Des scientifiques d'Amsterdam ont mis au point une technique novatrice pour fabriquer des composants électroniques et optiques ultra-minces à l'échelle centimétrique à l'aide d'articles ménagers courants, en particulier des films adhésifs de cuisine.
Pendant plus de deux décennies, la méthode standard pour isoler les matériaux 2D consistait à utiliser du ruban adhésif pour éplucher des couches minces de cristaux en vrac. Bien qu'efficace, ce processus a souvent abouti à des fragments minuscules, généralement plus petits qu'un cheveu humain, les rendant impropres à la plupart des utilisations technologiques.
Les chercheurs de l'Institut de physique de l'Université d'Amsterdam ont découvert que le film de fixation de cuisine, couramment utilisé pour emballer les aliments, offrait une solution.Le matériau s'est avéré idéal pour transférer de grandes feuilles intactes de matériau 2D sur des surfaces structurées sans provoquer de fractures.Le doctorant Bernardo Dias, qui a dirigé l'étude, a noté que l'assemblage de dispositifs fonctionnels avec des matériaux 2D avait déjà été une entreprise à succès.
Avec l'encouragement de son superviseur, Jorik van de Groep, Dias a exploré des méthodes alternatives et a découvert que le film d'adhérence possédait les caractéristiques nécessaires pour manipuler les matériaux délicats avec douceur et efficacité. Van de Groep, chef du groupe 2D Nanophotonics de l'institut, a décrit la découverte comme accidentelle.
Cette propriété de fusion est devenue cruciale pour le transfert réussi de matériaux 2D. En chauffant le film d'adhérence, les chercheurs ont pu s'assurer que le matériau adhère correctement à la surface cible avant d'être soigneusement décollé. La technique consiste à placer une couche de matériau 2D sur le dessus du film d'adhérence, qui est ensuite chauffé jusqu'à ce que le polymère se ramollit. Une fois refroidi, le film d'adhérence agit comme une structure de support temporaire, permettant au matériau d'être transféré sans distorsion. Cette méthode permet la création de composants plus grands et plus robustes adaptés à l'intégration dans des appareils réels, surmontant les limitations précédentes imposées par la fragilité des matériaux 2D.
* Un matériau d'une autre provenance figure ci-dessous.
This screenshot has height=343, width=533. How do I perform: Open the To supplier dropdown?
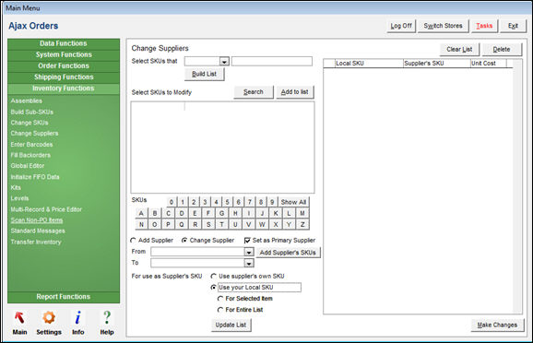249,263
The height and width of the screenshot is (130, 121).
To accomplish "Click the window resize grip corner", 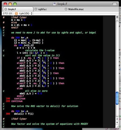I will 117,126.
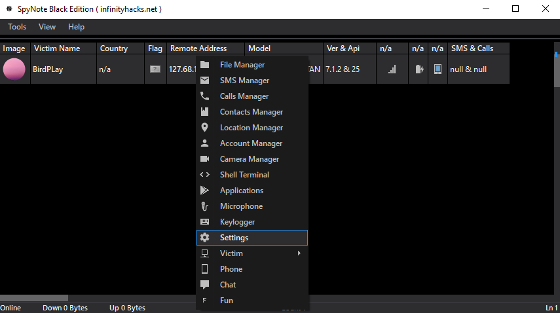Screen dimensions: 560x313
Task: Expand the Victim submenu arrow
Action: (x=299, y=253)
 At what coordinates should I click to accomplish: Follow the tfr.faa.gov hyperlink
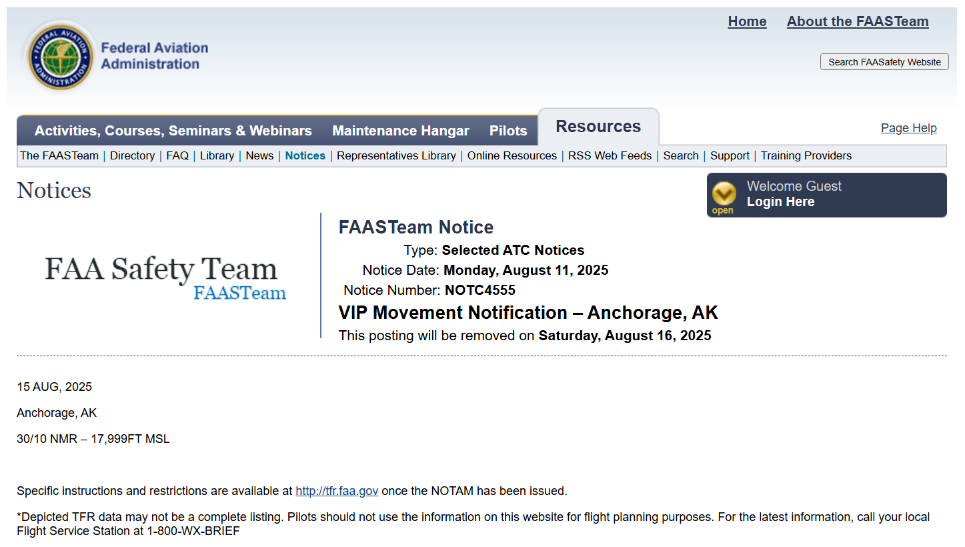point(337,491)
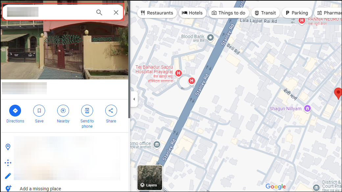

La collaboration a joué un rôle clé dans le raffinement du processus. Les chercheurs ont travaillé en étroite collaboration avec des chimistes et des ingénieurs pour optimiser les conditions dans lesquelles le film adhérent fonctionnait le mieux. Des ajustements ont été apportés à la température et à la pression appliquées pendant le transfert, garantissant un stress minimal sur les couches ultra-minces. Le succès de la méthode a ouvert de nouvelles possibilités pour la fabrication de dispositifs qui tirent parti des propriétés uniques des matériaux 2D, y compris des capteurs flexibles, des conducteurs transparents et des circuits photoniques. Les implications de cette découverte vont au-delà de la recherche académique.
Les partenaires de l'industrie intéressés par le développement de technologies électroniques et optiques de nouvelle génération explorent déjà des applications potentielles. La simplicité et la rentabilité de l'utilisation de matériaux quotidiens comme le film adhésif pourraient réduire considérablement les obstacles à l'adoption de matériaux 2D dans les produits commerciaux.